[BEGIN GIVEN TEXT]
If you’re one of those few families who are lucky enough to have found your way out from under the mountains of credit card debt that plague so many people. You may be wondering what your next financial step might be. Free from monthly credit card payments, you have the opportunity to tackle the largest debt you will ever have: your mortgage.
You may be thinking that I’ve gone off my rocker. After all, who really pays off their mortgage? I don’t know a lot of people who own their homes free and clear, but it is certainly an enviable goal. Imagine how much more flexibility you would have in your monthly budget if you didn’t have to make a mortgage payment. You could treat yourself to a family vacation, save for your children’s college expenses, or even pay for some home renovations. The options are almost limitless!
First, though, you have to start paying down your mortgage. To help you get started, here are a few ways to start making a dent in your mortgage balance:
Round up your monthly payment. If your monthly payment is $780, you probably won’t notice the extra $20 required to bring your payment to $800. However, that extra contribution to your mortgage’s principal each month. For example, paying an extra $20 each month toward a mortgage of $130,000 could allow you to shave two years’ worth of payments off your mortgage.
[END GIVEN TEXT]
• _YOUR GOAL_
Transcribe the passage of the mortgage article above that begins with the words containing "First, though, you" and ends with "off your mortgage.".
[BEGIN ENTRIES SHOWN]
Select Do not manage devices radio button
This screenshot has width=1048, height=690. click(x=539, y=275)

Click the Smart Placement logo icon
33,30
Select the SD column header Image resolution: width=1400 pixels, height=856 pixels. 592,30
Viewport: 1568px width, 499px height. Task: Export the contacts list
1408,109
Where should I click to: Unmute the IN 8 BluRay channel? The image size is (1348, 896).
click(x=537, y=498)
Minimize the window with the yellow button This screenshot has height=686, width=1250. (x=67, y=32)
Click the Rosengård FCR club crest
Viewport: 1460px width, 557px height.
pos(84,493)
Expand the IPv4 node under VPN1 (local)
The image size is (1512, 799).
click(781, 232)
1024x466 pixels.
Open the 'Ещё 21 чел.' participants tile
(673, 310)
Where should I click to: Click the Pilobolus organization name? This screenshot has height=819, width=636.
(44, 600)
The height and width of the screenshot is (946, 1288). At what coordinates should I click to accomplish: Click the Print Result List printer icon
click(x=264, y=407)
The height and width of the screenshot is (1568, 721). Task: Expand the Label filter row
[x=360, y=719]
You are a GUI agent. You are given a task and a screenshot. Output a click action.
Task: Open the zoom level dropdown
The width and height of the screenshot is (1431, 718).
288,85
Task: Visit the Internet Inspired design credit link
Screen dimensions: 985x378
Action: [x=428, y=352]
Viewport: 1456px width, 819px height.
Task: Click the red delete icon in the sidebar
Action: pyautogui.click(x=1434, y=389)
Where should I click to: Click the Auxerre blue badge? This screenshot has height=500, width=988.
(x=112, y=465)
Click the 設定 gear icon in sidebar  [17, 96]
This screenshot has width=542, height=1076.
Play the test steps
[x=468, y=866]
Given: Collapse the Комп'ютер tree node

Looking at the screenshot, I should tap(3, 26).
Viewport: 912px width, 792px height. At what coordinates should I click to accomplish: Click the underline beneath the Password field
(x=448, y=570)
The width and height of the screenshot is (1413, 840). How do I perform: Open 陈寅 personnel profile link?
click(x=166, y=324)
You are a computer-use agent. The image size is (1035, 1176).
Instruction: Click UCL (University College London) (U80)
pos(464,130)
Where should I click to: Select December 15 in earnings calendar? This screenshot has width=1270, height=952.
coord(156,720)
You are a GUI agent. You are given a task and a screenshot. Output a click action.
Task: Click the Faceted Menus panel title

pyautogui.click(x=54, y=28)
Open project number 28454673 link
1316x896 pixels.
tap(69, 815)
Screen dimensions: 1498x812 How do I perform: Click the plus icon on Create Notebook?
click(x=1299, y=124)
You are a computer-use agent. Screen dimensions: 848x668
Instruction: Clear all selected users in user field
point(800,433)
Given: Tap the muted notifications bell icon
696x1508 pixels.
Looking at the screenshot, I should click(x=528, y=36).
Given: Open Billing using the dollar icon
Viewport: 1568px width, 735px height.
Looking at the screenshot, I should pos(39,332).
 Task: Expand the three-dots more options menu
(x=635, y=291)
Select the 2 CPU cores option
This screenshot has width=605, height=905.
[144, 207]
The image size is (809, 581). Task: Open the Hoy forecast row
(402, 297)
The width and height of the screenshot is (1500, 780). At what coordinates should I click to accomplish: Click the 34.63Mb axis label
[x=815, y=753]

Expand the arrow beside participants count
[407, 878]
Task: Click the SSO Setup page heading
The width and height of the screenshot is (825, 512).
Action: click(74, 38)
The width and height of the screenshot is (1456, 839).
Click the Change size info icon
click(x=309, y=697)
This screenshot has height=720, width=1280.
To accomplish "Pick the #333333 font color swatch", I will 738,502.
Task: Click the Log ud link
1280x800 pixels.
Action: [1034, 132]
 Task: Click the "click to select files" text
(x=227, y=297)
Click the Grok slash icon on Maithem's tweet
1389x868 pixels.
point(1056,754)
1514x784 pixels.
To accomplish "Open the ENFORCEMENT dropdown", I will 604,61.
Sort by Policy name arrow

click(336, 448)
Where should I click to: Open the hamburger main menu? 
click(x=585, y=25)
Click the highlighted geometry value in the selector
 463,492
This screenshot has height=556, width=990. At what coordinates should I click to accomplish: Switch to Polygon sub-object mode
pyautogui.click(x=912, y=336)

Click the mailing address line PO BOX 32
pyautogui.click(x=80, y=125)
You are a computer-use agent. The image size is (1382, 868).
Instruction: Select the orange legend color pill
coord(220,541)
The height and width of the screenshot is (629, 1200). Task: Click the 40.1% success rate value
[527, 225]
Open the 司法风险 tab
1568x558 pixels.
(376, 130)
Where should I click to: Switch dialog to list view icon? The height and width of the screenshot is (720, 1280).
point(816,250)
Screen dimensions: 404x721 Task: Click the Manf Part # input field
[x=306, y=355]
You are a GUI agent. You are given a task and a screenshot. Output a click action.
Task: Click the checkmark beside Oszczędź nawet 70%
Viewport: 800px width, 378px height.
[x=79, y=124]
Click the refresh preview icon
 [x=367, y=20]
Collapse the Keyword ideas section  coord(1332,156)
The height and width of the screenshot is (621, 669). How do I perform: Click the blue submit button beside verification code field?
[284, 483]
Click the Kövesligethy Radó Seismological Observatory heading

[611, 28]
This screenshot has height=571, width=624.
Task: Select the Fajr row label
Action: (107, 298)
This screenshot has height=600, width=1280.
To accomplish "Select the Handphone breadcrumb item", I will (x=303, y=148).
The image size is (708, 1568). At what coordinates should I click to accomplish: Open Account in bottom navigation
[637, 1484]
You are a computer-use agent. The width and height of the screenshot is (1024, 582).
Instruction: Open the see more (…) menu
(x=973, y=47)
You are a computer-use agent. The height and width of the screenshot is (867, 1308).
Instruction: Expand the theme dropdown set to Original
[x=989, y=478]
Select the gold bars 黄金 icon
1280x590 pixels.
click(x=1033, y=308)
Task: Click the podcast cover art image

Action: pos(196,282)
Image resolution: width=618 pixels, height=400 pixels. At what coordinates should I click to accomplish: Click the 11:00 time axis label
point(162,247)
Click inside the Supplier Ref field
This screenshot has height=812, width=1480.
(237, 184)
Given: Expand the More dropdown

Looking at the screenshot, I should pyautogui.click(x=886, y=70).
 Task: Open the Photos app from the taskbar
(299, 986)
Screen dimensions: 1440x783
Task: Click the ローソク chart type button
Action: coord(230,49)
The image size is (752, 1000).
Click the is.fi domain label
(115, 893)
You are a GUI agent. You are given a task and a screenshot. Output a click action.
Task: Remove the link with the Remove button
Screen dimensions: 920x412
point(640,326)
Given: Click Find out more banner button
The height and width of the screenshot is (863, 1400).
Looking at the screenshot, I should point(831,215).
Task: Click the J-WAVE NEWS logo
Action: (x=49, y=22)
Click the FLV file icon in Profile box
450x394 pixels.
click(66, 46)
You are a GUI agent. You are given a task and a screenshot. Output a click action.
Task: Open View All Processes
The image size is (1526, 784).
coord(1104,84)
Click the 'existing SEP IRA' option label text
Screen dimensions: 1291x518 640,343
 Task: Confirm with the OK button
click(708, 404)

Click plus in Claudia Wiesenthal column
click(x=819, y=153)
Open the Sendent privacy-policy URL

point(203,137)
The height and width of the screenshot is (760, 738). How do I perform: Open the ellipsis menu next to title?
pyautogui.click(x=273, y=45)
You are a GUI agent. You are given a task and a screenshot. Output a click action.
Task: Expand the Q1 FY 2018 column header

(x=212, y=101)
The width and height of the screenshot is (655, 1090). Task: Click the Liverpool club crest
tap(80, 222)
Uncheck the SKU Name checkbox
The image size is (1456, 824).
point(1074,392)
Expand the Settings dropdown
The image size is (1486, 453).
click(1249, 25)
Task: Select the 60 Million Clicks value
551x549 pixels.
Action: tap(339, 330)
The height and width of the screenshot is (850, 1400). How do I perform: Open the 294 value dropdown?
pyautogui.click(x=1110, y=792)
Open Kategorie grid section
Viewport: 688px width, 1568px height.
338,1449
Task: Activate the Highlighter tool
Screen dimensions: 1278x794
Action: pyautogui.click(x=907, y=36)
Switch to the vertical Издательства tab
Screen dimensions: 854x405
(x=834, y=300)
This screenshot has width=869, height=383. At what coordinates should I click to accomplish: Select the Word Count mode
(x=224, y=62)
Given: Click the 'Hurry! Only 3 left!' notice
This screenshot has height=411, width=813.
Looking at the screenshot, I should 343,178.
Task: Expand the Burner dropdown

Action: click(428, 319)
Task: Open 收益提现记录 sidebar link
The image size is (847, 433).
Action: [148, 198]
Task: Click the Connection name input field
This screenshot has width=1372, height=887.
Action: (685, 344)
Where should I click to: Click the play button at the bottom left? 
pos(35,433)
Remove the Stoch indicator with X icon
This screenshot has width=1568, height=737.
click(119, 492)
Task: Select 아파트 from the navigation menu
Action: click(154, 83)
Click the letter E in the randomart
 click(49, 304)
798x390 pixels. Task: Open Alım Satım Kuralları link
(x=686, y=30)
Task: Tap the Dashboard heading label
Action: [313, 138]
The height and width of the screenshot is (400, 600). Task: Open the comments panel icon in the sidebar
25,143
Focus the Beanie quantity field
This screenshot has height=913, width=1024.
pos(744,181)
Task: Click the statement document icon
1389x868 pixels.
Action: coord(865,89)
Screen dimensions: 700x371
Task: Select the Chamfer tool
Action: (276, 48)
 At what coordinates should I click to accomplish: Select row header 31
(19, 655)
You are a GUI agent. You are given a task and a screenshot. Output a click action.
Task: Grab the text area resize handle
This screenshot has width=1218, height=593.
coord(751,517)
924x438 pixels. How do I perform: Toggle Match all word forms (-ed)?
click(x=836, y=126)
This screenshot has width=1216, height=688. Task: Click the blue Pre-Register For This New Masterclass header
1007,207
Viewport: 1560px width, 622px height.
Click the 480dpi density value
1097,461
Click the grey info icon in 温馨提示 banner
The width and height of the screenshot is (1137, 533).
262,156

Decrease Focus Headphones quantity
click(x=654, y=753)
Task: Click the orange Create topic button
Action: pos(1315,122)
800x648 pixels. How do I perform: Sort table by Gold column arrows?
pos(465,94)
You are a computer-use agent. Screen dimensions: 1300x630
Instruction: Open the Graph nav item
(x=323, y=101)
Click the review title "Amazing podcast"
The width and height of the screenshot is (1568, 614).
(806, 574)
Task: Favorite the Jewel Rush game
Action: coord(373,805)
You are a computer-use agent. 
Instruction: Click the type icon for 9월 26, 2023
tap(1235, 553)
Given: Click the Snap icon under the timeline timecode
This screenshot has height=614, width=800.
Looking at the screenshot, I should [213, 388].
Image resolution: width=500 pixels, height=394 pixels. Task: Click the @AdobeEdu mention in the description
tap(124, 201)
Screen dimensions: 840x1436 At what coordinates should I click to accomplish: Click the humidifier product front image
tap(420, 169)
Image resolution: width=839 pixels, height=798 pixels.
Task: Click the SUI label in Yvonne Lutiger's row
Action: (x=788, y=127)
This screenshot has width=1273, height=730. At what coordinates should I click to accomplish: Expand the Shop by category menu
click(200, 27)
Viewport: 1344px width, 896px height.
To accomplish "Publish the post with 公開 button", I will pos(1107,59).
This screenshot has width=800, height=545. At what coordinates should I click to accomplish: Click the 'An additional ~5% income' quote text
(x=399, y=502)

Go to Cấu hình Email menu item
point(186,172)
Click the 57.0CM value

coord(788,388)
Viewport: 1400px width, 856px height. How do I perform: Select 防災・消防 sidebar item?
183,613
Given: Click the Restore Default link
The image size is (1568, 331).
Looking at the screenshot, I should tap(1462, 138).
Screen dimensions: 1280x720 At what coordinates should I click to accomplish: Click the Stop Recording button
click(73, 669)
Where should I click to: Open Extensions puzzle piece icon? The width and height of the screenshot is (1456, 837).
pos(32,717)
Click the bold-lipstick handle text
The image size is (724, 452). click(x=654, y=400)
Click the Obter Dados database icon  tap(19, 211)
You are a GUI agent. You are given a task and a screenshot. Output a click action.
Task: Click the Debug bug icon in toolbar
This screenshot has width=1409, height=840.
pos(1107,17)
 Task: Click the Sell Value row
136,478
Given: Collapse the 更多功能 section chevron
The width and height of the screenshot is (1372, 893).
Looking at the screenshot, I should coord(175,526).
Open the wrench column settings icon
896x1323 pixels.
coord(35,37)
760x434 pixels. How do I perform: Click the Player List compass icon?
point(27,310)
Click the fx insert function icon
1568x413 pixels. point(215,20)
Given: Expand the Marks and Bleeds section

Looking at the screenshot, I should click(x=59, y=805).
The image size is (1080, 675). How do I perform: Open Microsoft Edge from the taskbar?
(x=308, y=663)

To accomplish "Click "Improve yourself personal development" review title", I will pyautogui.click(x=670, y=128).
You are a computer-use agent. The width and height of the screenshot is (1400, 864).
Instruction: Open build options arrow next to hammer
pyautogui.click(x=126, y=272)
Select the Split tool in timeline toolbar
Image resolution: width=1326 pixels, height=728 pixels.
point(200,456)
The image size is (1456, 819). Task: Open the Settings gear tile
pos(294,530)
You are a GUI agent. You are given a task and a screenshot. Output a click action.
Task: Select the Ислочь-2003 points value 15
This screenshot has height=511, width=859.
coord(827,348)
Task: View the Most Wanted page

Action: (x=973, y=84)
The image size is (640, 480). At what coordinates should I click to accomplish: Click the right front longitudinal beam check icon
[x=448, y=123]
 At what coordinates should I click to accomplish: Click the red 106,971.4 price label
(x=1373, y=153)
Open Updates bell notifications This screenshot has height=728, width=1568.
[END ENTRIES SHOWN]
• _TASK RESPONSE_
First, though, you have to start paying down your mortgage. To help you get started, here are a few ways to start making a dent in your mortgage balance:
Round up your monthly payment. If your monthly payment is $780, you probably won’t notice the extra $20 required to bring your payment to $800. However, that extra contribution to your mortgage’s principal each month. For example, paying an extra $20 each month toward a mortgage of $130,000 could allow you to shave two years’ worth of payments off your mortgage.